The 14th annual Screenwriters’ Lab convened at c/o the Maidstone Hotel in East Hampton over the weekend of April 11. The 2015 mentors were Alexander Dinelaris, the Academy Award-winning screenwriter of Birdman: Or the Unexpected Virtue of Being, Nicole Perlman, a co-writer of the Oscar-nominated blockbuster Guardians of the Galaxy, Evan Hayes, the president of production at Parkes+MacDonald/Image Nation, and Helen Schulman, an author who co-wrote the screenplay for 2004 film P.S., which was based on her novel.
In addition to their talents and accomplishments, HIFF seeks experienced writers who can also excel at mentoring. “There are plenty of people who are good writers who would not make a good mentor, just like every physicist is not a great physics professor,” Nugent said.

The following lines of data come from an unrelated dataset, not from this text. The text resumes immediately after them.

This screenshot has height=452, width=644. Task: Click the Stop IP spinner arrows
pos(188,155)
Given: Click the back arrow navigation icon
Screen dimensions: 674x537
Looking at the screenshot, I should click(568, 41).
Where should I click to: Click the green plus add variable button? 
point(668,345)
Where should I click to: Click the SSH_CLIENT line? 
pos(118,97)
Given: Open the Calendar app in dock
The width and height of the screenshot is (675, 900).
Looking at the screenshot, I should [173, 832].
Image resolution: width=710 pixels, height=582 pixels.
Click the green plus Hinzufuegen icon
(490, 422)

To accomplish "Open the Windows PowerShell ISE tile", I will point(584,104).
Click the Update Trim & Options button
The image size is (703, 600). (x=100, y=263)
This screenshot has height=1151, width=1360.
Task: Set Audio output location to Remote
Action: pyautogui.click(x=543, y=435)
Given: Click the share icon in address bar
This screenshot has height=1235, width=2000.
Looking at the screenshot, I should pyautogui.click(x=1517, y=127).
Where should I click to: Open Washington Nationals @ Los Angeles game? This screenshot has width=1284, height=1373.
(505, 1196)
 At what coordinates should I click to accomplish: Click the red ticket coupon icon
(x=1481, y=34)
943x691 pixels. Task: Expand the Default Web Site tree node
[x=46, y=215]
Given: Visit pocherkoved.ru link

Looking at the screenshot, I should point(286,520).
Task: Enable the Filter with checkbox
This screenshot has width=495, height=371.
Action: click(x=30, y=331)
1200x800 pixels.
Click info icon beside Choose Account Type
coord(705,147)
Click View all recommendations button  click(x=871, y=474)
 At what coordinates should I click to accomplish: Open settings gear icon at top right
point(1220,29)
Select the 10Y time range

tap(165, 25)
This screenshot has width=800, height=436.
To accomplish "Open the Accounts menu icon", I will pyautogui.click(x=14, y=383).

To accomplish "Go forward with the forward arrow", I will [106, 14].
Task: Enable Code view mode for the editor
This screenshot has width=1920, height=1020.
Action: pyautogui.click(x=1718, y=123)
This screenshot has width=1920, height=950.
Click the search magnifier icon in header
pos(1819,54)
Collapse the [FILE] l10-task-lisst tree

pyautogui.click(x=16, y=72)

Nugent explained that each up-and-coming screenwriter is formally paired with two mentors, though everyone in attendance has read every screenplay and throughout the weekend everyone benefits from each others experience.
The four screenplays that were the subject of the 2015 lab were Kendell Kline’s Jane, Jared Goodman’s European Zero, Ísold Uggadóttir’s And Breathe Normally and Philip Aceto’s The Gloaming. The scripts were selected from blind submissions.
Nugent noted that, in keeping with the Alfred P. Sloan Foundation’s mission of promoting public understanding and awareness of science, technology, engineering and mathematics, two of the four screenplays picked each year must relate to at least one of those fields. The other two scripts can be on any subject.
Jane is a biopic based on the life of primatologist Jane Goodall. European Zero is about the first AIDS patient in Europe.
And Breathe Normally is about a bond between two women in Iceland, one a Ugandan asylum seeker and the other a struggling Icelandic mother pursuing a career in border patrol. The Gloaming is about a Catholic high school janitor who is estranged from society and a new student, a recent Sudanese refugee.
Rather than completing script revisions that weekend, the writers revisit the works later on, after they have had a chance to absorb all the notes and feedback.
“It’s a pretty tightly packed weekend, so there’s not a whole lot of time for writers to sit down and do rewrites,” Nugent said.
He wants to raise awareness of this and other programs HIFF conducts, such as states Executive Director Anne Chaisson’s student filmmaking workshops at Guild Hall.
“We’re called the Hamptons International Film Festival and people really identity us with those five days a year we put on the festival in October,” he said.